▶ _PROBLEM TO WORK ON_
Restate word for word the span that opens with the line containing "Instruction: Open the Formats dropdown" and closes with the final line of the data; give only those lines.

▶ _Stored items_
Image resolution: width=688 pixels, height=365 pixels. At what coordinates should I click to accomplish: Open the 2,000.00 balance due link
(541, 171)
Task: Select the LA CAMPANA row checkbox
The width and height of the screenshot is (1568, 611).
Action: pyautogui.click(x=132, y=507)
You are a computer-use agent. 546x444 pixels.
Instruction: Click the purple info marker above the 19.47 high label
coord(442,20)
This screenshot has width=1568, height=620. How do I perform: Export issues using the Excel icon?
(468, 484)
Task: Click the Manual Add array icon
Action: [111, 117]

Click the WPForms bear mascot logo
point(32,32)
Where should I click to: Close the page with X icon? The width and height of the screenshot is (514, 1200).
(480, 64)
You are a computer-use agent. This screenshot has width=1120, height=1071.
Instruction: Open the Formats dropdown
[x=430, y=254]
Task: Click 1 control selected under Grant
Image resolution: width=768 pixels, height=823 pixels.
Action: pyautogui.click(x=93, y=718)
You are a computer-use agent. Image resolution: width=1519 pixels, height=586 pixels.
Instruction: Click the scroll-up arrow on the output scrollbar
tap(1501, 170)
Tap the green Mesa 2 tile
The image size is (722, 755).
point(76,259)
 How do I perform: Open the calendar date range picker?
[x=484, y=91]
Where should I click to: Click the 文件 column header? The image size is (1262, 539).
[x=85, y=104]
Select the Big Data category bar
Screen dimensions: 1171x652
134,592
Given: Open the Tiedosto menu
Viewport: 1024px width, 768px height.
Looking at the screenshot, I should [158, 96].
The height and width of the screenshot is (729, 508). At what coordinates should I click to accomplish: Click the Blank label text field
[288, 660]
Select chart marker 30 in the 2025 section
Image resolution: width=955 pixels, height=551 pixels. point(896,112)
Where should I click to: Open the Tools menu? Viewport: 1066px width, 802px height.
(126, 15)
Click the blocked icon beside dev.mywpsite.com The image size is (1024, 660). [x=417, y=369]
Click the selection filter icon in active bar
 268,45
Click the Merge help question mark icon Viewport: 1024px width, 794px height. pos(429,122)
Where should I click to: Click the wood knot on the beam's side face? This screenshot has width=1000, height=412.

▶ _RESPONSE BELOW_
Instruction: Open the Formats dropdown
[x=430, y=254]
Task: Click 1 control selected under Grant
Image resolution: width=768 pixels, height=823 pixels.
Action: pyautogui.click(x=93, y=718)
You are a computer-use agent. Image resolution: width=1519 pixels, height=586 pixels.
Instruction: Click the scroll-up arrow on the output scrollbar
tap(1501, 170)
Tap the green Mesa 2 tile
The image size is (722, 755).
point(76,259)
 How do I perform: Open the calendar date range picker?
[x=484, y=91]
Where should I click to: Click the 文件 column header? The image size is (1262, 539).
[x=85, y=104]
Select the Big Data category bar
Screen dimensions: 1171x652
134,592
Given: Open the Tiedosto menu
Viewport: 1024px width, 768px height.
Looking at the screenshot, I should [158, 96].
The height and width of the screenshot is (729, 508). At what coordinates should I click to accomplish: Click the Blank label text field
[288, 660]
Select chart marker 30 in the 2025 section
Image resolution: width=955 pixels, height=551 pixels. point(896,112)
Where should I click to: Open the Tools menu? Viewport: 1066px width, 802px height.
(126, 15)
Click the blocked icon beside dev.mywpsite.com The image size is (1024, 660). [x=417, y=369]
Click the selection filter icon in active bar
 268,45
Click the Merge help question mark icon Viewport: 1024px width, 794px height. pos(429,122)
Where should I click to: Click the wood knot on the beam's side face? This screenshot has width=1000, height=412.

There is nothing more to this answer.